I could make out most of the first line of the poem, so I went and googled it. Turns out the poem was written by a Yuan Dynasty poet, Chen Ruzhi (陈汝秩 Chén Rúzhì), who died in 1385. There is little information on this guy besides that he was a poet and calligrapher and painter. His brother, Chen Ruyan (陈汝言, Chén Rúyán) may have been more successful since there is one of his landscape paintings in the Cleveland Museum of Art. All of the cool Chinese kids get their paintings in there after all. After some Googlage, I found out the poem says:
(wǎn fēng chuī yǔ guò lín lú
shì yè piāo hóng shǒu zì shū
wú xiàn xiāo xiāo jiāng hǎi yì
yī zūn xiāng duì yì lú yú)
I am probably missing a lot of nuances here, but for what its worth, my translation is:
"The evening wind blows rain through the forest hut
Persimmon leaves blow red as my hand writes calligraphy
The limitless sounds convey the meanings of the rivers and seas
A jug of wine to face recollections of perch."
Ruzhi lived at the end of the Yuan and beginning of the Ming dynasties, in the 14th century. I can only wonder if "recollections of perch" is some kind of pun or political allegory, because otherwise it is slightly strange. Of course in the grand tradition of writing poetry, he was most likely hammered (hence the "jug of wine"). Personally I like the line, because I do have fond memories of fishing with my brothers and dad at Lake Champlain and catching perch - and pickerel and pike.
It is not clear when he wrote the poem, but his brother Ruyan was killed by imperial forces at the beginning of the Ming Dynasty after having served with the famous rebel leader Zhang Shicheng (张士诚 Zhāng Shìchéng). Zhang rose up against the Mongols of the Yuan, but was not successful enough to start his own dynasty and was defeated by the dude (Zhu Yuanzhang 朱元璋 Zhū Yuánzhāng) who ultimately started the Ming Dynasty in 1368. So perhaps the perch reference has something to do with that. Unknown.
ANYWAY, that is not to suggest that this scroll was painted or written in the 1300s, but the poem is from then. There is a name at the end of the poem, but I can't read it so I don't have a good way to find out much more.... for now. Stay tuned! Or if you have an idea let me know. Here is a closeup, the 2 characters above the red seals. Maybe it is a year designation?
UPDATE: I believe the first character is 葵 (kuí) meaning sunflower, also a rare surname. According to Baidu, people with the Chinese surname Kui account for 0.005% of the population, or about 60,000 people, mostly in Henan Province. That narrows it down a little!

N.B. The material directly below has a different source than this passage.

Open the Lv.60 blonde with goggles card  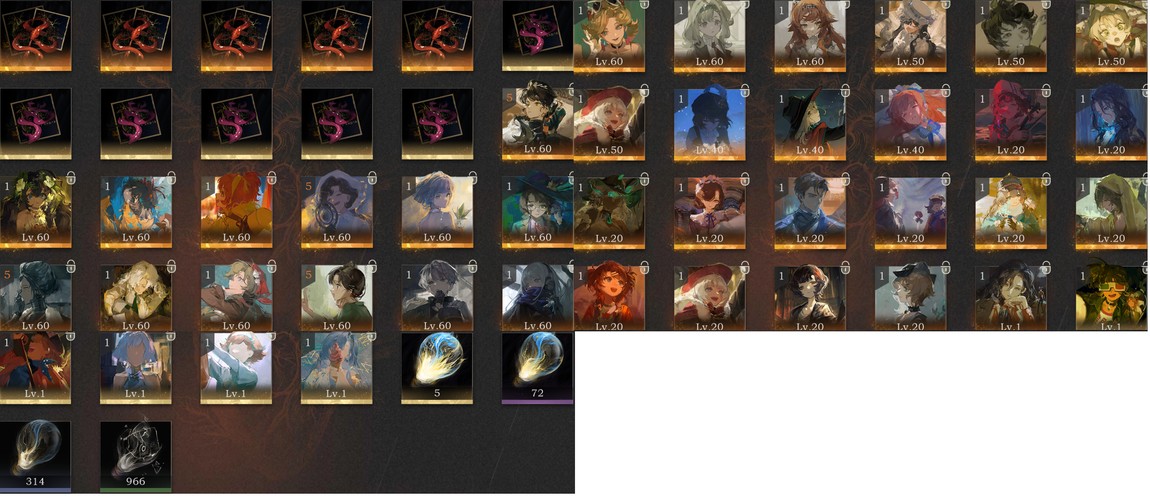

葵 is also "Aoi," a Japanese name. Hmm.
ANOTHER UPDATE: OK, I think I got it, although it does not answer the real question of who painted this and when. I think the characters say Kuitang (葵塘 kuítáng), which is a small town in either Guangdong Province, or there is also one in Guangxi Autonomous Region, could be either one.
Wednesday, April 6, 2011
My only guess is that the signs were placed there ahead of the Olympics, in order to discourage foreigners from going in there - without their gas masks and safety harness, which in theory will prevent you from the "Daop down" into the cesspits in case of catastrophic failure of the "Ovntilating" system.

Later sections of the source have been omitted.